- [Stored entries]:
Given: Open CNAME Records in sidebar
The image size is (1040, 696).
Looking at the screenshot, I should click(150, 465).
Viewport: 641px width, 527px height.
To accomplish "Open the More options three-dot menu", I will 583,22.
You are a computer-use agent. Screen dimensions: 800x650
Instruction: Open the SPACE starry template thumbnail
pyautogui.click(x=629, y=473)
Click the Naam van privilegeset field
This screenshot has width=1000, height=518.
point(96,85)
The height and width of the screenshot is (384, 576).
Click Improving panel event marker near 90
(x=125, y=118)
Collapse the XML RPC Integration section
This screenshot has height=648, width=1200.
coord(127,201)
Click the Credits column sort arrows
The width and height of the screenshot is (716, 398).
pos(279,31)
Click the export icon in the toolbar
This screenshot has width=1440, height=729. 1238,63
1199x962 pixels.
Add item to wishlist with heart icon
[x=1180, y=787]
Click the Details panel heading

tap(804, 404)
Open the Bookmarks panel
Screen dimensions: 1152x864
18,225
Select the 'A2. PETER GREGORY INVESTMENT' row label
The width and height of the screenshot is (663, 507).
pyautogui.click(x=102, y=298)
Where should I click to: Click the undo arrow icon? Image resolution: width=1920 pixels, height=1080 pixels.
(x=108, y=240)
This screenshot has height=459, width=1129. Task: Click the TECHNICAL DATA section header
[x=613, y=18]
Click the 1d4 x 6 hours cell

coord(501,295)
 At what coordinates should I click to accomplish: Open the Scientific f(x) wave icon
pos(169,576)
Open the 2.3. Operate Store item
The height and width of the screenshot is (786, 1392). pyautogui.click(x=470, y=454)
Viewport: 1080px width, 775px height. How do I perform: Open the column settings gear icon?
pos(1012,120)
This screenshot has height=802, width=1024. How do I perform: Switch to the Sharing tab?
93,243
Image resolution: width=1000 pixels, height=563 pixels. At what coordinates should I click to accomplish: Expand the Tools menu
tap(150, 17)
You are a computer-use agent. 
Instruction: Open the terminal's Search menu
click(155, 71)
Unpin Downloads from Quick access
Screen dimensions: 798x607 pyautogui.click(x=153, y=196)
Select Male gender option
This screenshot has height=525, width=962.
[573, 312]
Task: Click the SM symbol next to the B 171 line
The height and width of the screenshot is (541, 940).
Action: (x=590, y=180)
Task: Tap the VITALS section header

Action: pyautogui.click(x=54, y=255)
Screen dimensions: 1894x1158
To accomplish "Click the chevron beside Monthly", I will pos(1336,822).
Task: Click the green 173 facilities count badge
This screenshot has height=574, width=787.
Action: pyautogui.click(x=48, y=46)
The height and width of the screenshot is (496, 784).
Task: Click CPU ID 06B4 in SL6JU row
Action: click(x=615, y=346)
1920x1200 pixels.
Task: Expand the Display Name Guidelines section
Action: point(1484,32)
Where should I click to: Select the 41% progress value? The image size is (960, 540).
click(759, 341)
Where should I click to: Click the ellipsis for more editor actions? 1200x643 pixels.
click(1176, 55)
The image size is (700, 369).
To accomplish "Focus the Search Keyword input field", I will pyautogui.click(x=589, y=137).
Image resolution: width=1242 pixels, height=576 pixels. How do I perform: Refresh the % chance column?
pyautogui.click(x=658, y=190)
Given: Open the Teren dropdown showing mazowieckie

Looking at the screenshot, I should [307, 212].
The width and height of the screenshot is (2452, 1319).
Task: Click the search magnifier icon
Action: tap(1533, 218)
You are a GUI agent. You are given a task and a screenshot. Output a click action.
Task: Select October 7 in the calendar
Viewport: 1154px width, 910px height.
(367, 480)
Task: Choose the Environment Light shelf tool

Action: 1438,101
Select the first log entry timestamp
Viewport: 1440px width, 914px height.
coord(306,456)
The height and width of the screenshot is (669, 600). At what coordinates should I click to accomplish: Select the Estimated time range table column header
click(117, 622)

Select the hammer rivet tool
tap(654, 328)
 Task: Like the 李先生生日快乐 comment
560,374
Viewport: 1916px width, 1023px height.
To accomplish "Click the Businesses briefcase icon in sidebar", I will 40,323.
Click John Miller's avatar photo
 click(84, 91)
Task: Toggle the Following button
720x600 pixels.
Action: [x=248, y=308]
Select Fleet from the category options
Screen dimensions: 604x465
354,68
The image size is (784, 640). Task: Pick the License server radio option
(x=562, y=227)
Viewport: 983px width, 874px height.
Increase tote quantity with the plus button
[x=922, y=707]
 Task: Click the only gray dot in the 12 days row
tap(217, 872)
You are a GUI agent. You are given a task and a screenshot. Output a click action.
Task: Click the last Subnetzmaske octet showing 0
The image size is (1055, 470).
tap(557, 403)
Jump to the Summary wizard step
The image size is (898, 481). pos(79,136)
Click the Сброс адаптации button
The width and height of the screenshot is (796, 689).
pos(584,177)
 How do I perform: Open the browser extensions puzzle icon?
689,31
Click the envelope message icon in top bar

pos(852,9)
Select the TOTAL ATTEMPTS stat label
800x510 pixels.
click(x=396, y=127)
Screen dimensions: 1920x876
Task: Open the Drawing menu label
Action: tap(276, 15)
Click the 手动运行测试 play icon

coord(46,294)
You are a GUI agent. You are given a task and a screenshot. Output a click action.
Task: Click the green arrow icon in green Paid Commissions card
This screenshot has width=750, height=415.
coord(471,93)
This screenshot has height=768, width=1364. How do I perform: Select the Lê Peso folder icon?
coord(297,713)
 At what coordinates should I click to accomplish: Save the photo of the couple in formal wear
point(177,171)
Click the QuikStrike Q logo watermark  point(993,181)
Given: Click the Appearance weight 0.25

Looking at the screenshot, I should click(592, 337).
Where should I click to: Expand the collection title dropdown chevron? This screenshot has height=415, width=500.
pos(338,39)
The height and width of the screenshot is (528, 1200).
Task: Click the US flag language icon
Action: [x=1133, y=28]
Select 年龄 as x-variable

- [WHAT YOU SHOULD DO]: All entries must be duplicated exactly, with none left out.

- [WRITTEN ANSWER]:
Given: Open CNAME Records in sidebar
The image size is (1040, 696).
Looking at the screenshot, I should click(150, 465).
Viewport: 641px width, 527px height.
To accomplish "Open the More options three-dot menu", I will 583,22.
You are a computer-use agent. Screen dimensions: 800x650
Instruction: Open the SPACE starry template thumbnail
pyautogui.click(x=629, y=473)
Click the Naam van privilegeset field
This screenshot has width=1000, height=518.
point(96,85)
The height and width of the screenshot is (384, 576).
Click Improving panel event marker near 90
(x=125, y=118)
Collapse the XML RPC Integration section
This screenshot has height=648, width=1200.
coord(127,201)
Click the Credits column sort arrows
The width and height of the screenshot is (716, 398).
pos(279,31)
Click the export icon in the toolbar
This screenshot has width=1440, height=729. 1238,63
1199x962 pixels.
Add item to wishlist with heart icon
[x=1180, y=787]
Click the Details panel heading

tap(804, 404)
Open the Bookmarks panel
Screen dimensions: 1152x864
18,225
Select the 'A2. PETER GREGORY INVESTMENT' row label
The width and height of the screenshot is (663, 507).
pyautogui.click(x=102, y=298)
Where should I click to: Click the undo arrow icon? Image resolution: width=1920 pixels, height=1080 pixels.
(x=108, y=240)
This screenshot has height=459, width=1129. Task: Click the TECHNICAL DATA section header
[x=613, y=18]
Click the 1d4 x 6 hours cell

coord(501,295)
 At what coordinates should I click to accomplish: Open the Scientific f(x) wave icon
pos(169,576)
Open the 2.3. Operate Store item
The height and width of the screenshot is (786, 1392). pyautogui.click(x=470, y=454)
Viewport: 1080px width, 775px height. How do I perform: Open the column settings gear icon?
pos(1012,120)
This screenshot has height=802, width=1024. How do I perform: Switch to the Sharing tab?
93,243
Image resolution: width=1000 pixels, height=563 pixels. At what coordinates should I click to accomplish: Expand the Tools menu
tap(150, 17)
You are a computer-use agent. 
Instruction: Open the terminal's Search menu
click(155, 71)
Unpin Downloads from Quick access
Screen dimensions: 798x607 pyautogui.click(x=153, y=196)
Select Male gender option
This screenshot has height=525, width=962.
[573, 312]
Task: Click the SM symbol next to the B 171 line
The height and width of the screenshot is (541, 940).
Action: (x=590, y=180)
Task: Tap the VITALS section header

Action: pyautogui.click(x=54, y=255)
Screen dimensions: 1894x1158
To accomplish "Click the chevron beside Monthly", I will pos(1336,822).
Task: Click the green 173 facilities count badge
This screenshot has height=574, width=787.
Action: pyautogui.click(x=48, y=46)
The height and width of the screenshot is (496, 784).
Task: Click CPU ID 06B4 in SL6JU row
Action: click(x=615, y=346)
1920x1200 pixels.
Task: Expand the Display Name Guidelines section
Action: point(1484,32)
Where should I click to: Select the 41% progress value? The image size is (960, 540).
click(759, 341)
Where should I click to: Click the ellipsis for more editor actions? 1200x643 pixels.
click(1176, 55)
The image size is (700, 369).
To accomplish "Focus the Search Keyword input field", I will pyautogui.click(x=589, y=137).
Image resolution: width=1242 pixels, height=576 pixels. How do I perform: Refresh the % chance column?
pyautogui.click(x=658, y=190)
Given: Open the Teren dropdown showing mazowieckie

Looking at the screenshot, I should [307, 212].
The width and height of the screenshot is (2452, 1319).
Task: Click the search magnifier icon
Action: tap(1533, 218)
You are a GUI agent. You are given a task and a screenshot. Output a click action.
Task: Select October 7 in the calendar
Viewport: 1154px width, 910px height.
(367, 480)
Task: Choose the Environment Light shelf tool

Action: 1438,101
Select the first log entry timestamp
Viewport: 1440px width, 914px height.
coord(306,456)
The height and width of the screenshot is (669, 600). At what coordinates should I click to accomplish: Select the Estimated time range table column header
click(117, 622)

Select the hammer rivet tool
tap(654, 328)
 Task: Like the 李先生生日快乐 comment
560,374
Viewport: 1916px width, 1023px height.
To accomplish "Click the Businesses briefcase icon in sidebar", I will 40,323.
Click John Miller's avatar photo
 click(84, 91)
Task: Toggle the Following button
720x600 pixels.
Action: [x=248, y=308]
Select Fleet from the category options
Screen dimensions: 604x465
354,68
The image size is (784, 640). Task: Pick the License server radio option
(x=562, y=227)
Viewport: 983px width, 874px height.
Increase tote quantity with the plus button
[x=922, y=707]
 Task: Click the only gray dot in the 12 days row
tap(217, 872)
You are a GUI agent. You are given a task and a screenshot. Output a click action.
Task: Click the last Subnetzmaske octet showing 0
The image size is (1055, 470).
tap(557, 403)
Jump to the Summary wizard step
The image size is (898, 481). pos(79,136)
Click the Сброс адаптации button
The width and height of the screenshot is (796, 689).
pos(584,177)
 How do I perform: Open the browser extensions puzzle icon?
689,31
Click the envelope message icon in top bar

pos(852,9)
Select the TOTAL ATTEMPTS stat label
800x510 pixels.
click(x=396, y=127)
Screen dimensions: 1920x876
Task: Open the Drawing menu label
Action: tap(276, 15)
Click the 手动运行测试 play icon

coord(46,294)
You are a GUI agent. You are given a task and a screenshot. Output a click action.
Task: Click the green arrow icon in green Paid Commissions card
This screenshot has width=750, height=415.
coord(471,93)
This screenshot has height=768, width=1364. How do I perform: Select the Lê Peso folder icon?
coord(297,713)
 At what coordinates should I click to accomplish: Save the photo of the couple in formal wear
point(177,171)
Click the QuikStrike Q logo watermark  point(993,181)
Given: Click the Appearance weight 0.25

Looking at the screenshot, I should click(592, 337).
Where should I click to: Expand the collection title dropdown chevron? This screenshot has height=415, width=500.
pos(338,39)
The height and width of the screenshot is (528, 1200).
Task: Click the US flag language icon
Action: [x=1133, y=28]
Select 年龄 as x-variable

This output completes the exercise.